### Dataset
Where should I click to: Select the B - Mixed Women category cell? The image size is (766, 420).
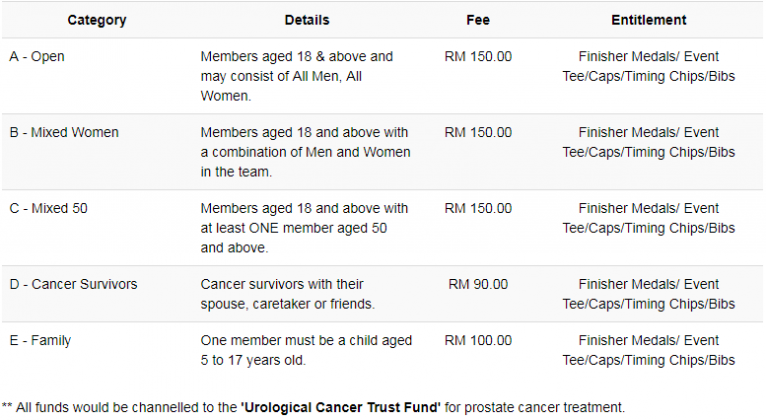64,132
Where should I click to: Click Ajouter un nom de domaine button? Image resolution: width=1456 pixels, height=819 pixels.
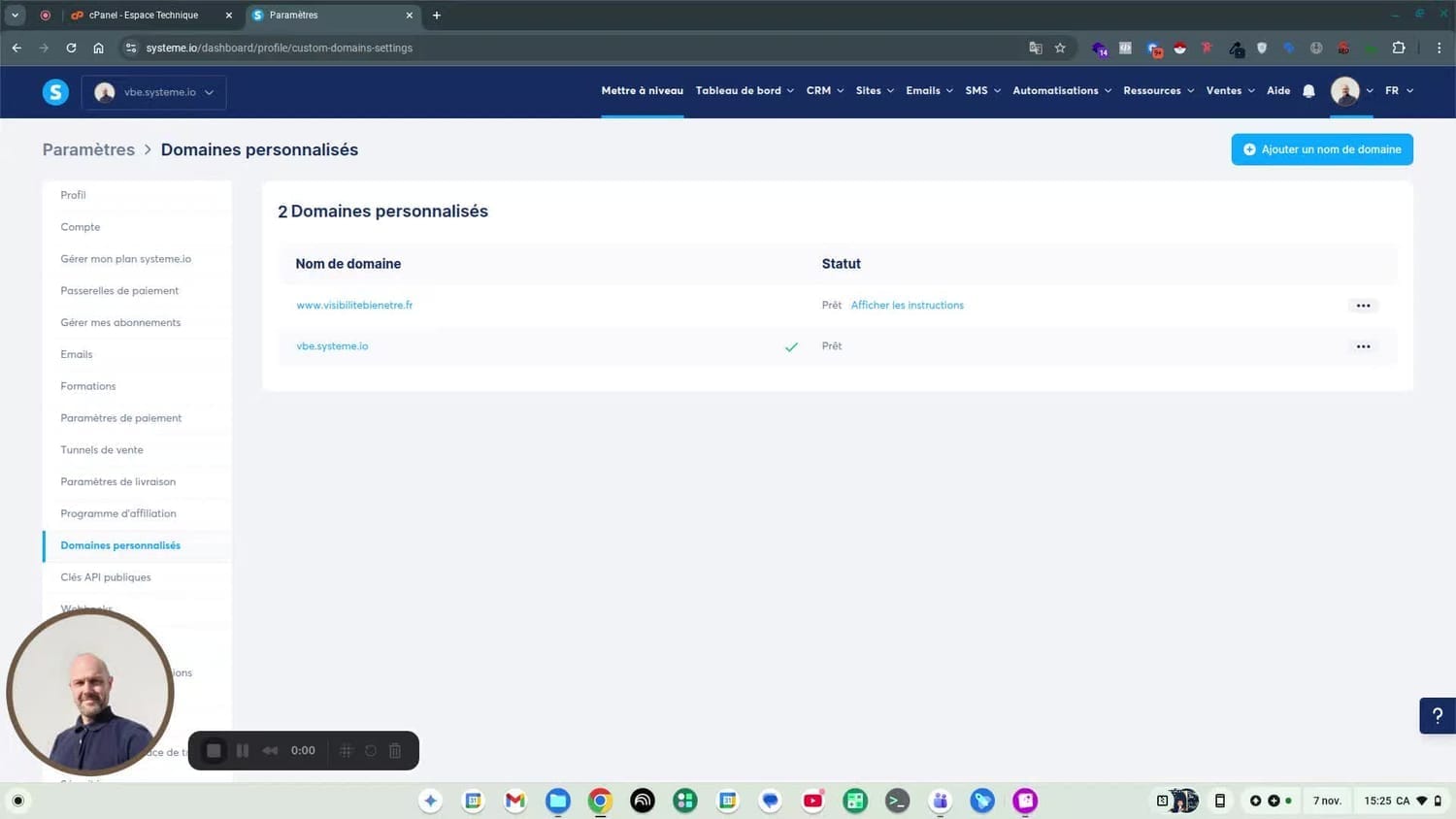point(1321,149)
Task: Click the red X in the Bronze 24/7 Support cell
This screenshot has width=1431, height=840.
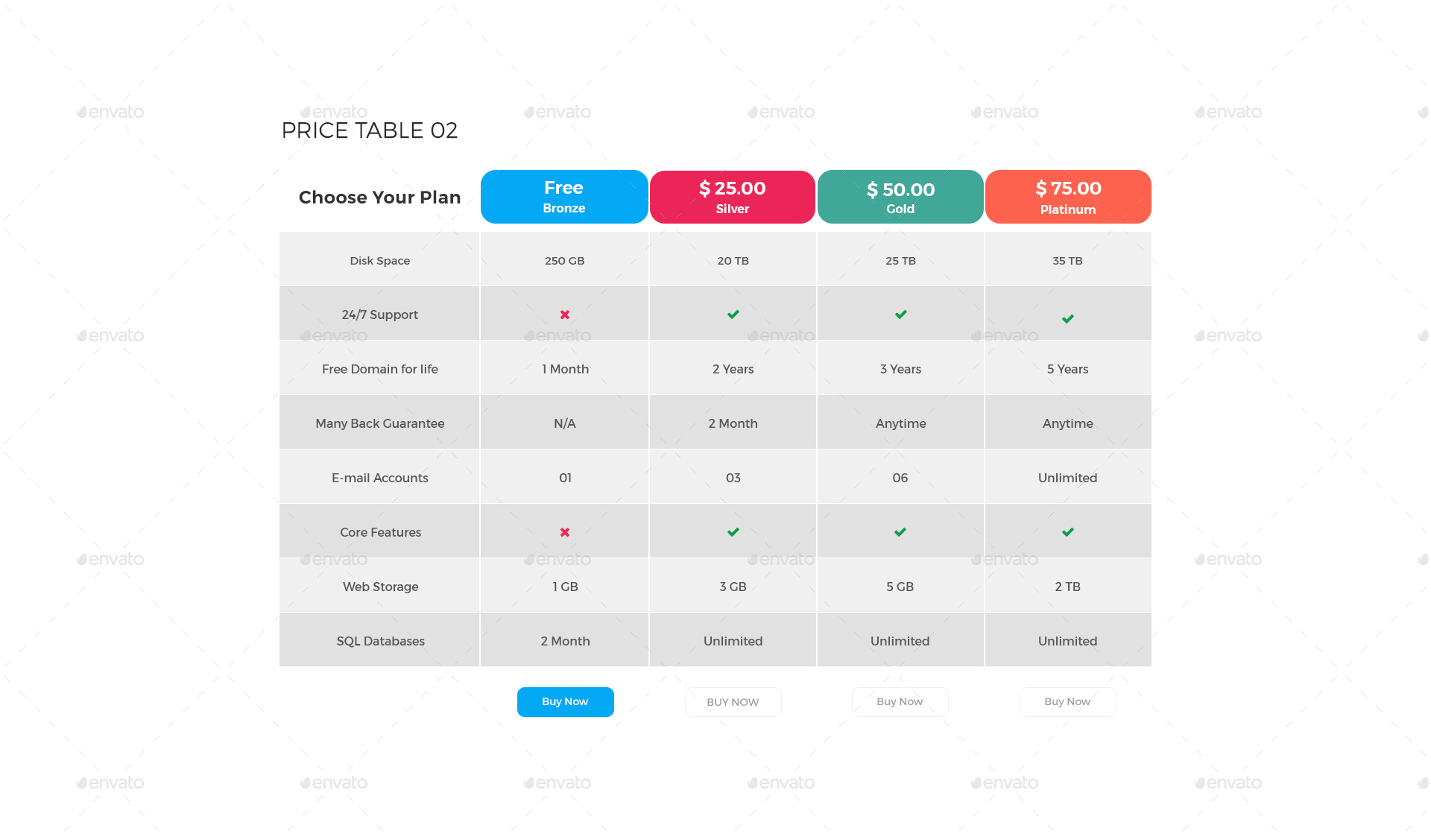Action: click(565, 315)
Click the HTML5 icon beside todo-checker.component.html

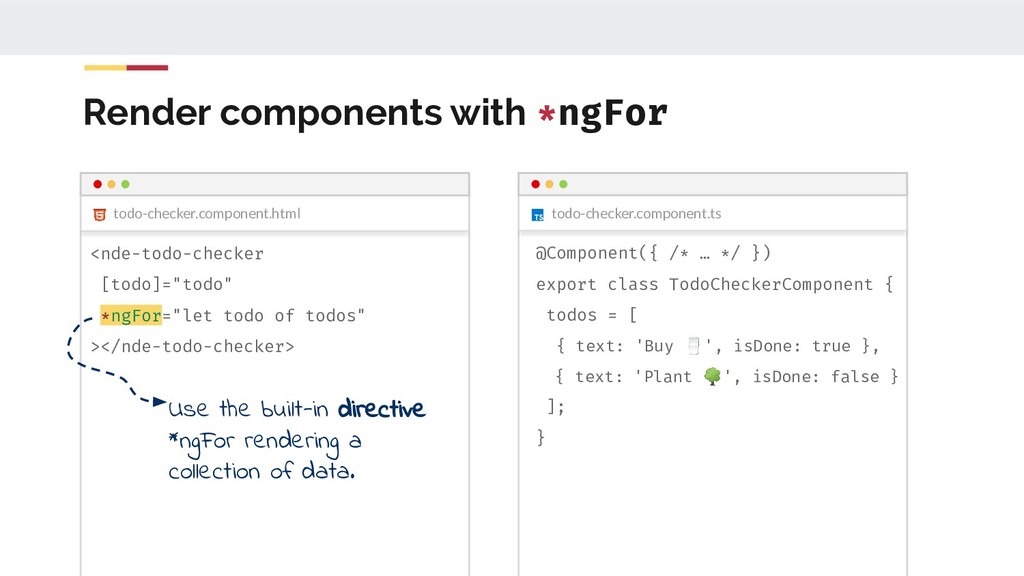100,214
...
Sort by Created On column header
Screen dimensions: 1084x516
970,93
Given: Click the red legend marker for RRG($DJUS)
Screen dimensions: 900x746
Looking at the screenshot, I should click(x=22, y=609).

### Written request
How many lines in the records above contain the string "cell", matching case exactly? Reply with the number only.

### Final answer
2